## MATERIAL FOR THIS TASK
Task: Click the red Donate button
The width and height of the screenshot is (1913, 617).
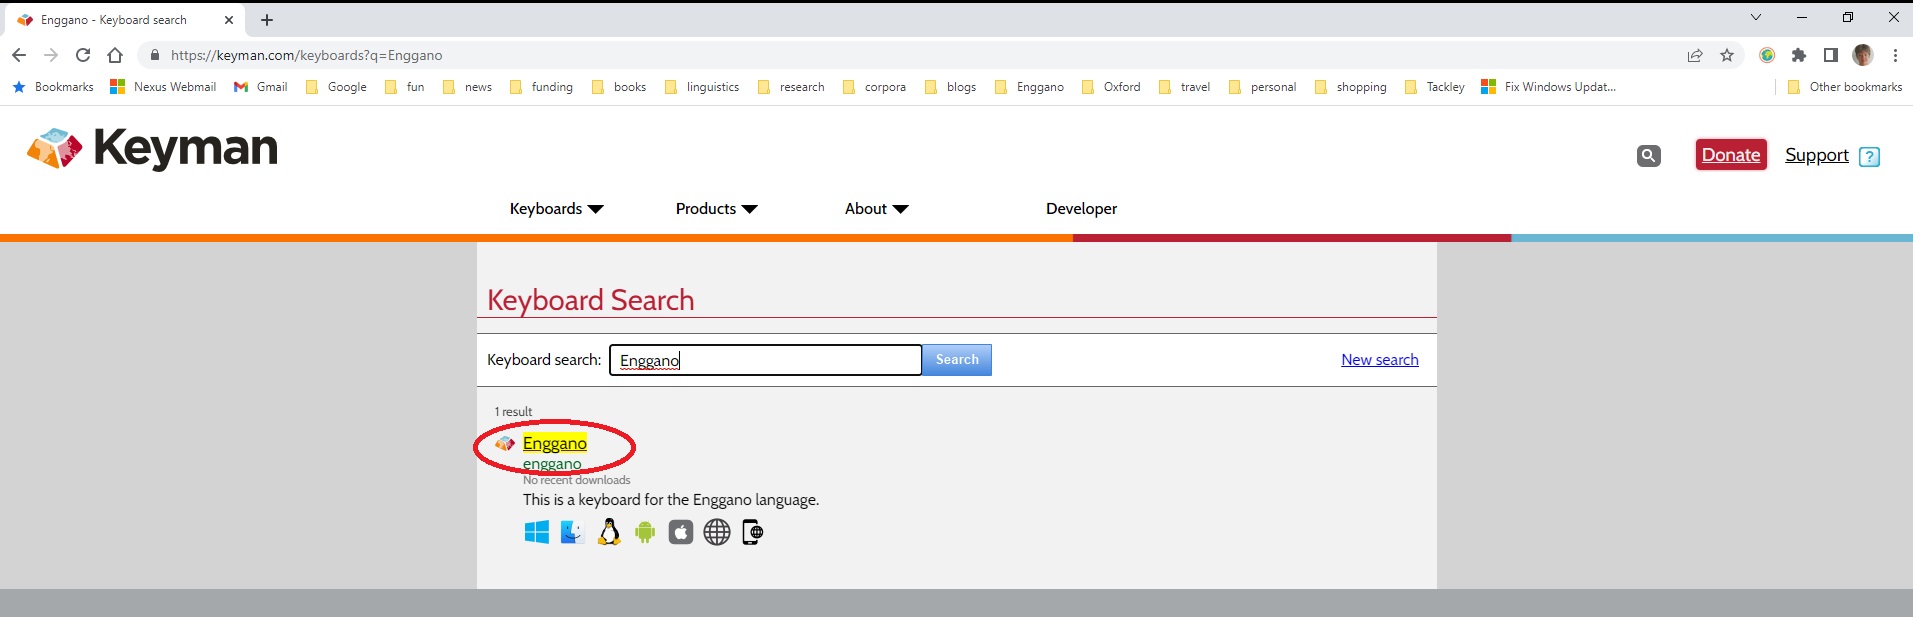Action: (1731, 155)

* * *

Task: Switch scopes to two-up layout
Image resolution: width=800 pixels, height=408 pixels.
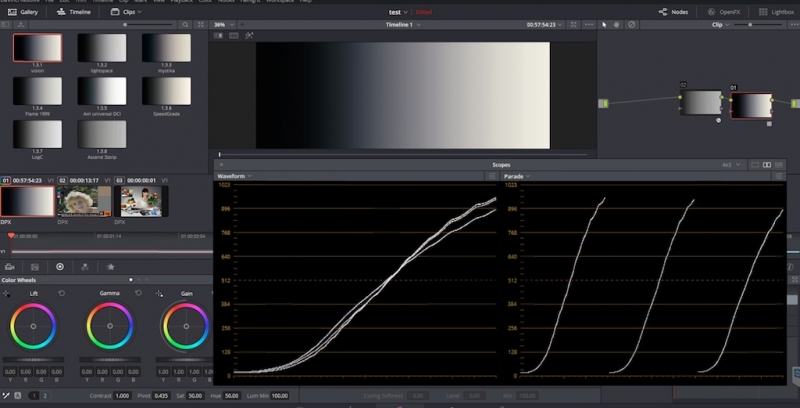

* * *

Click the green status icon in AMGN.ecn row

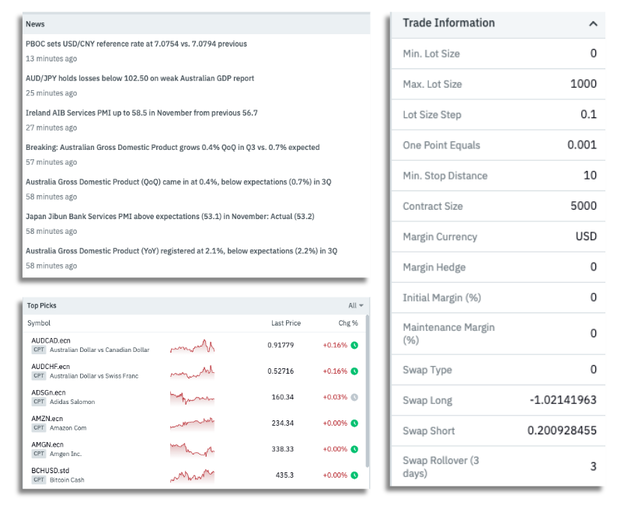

## EXERCISE PROMPT
Only lines holding the word "Click" are wanted; list them all from the material.

## WRITTEN SOLUTION
Task: Click the red Donate button
Click the green status icon in AMGN.ecn row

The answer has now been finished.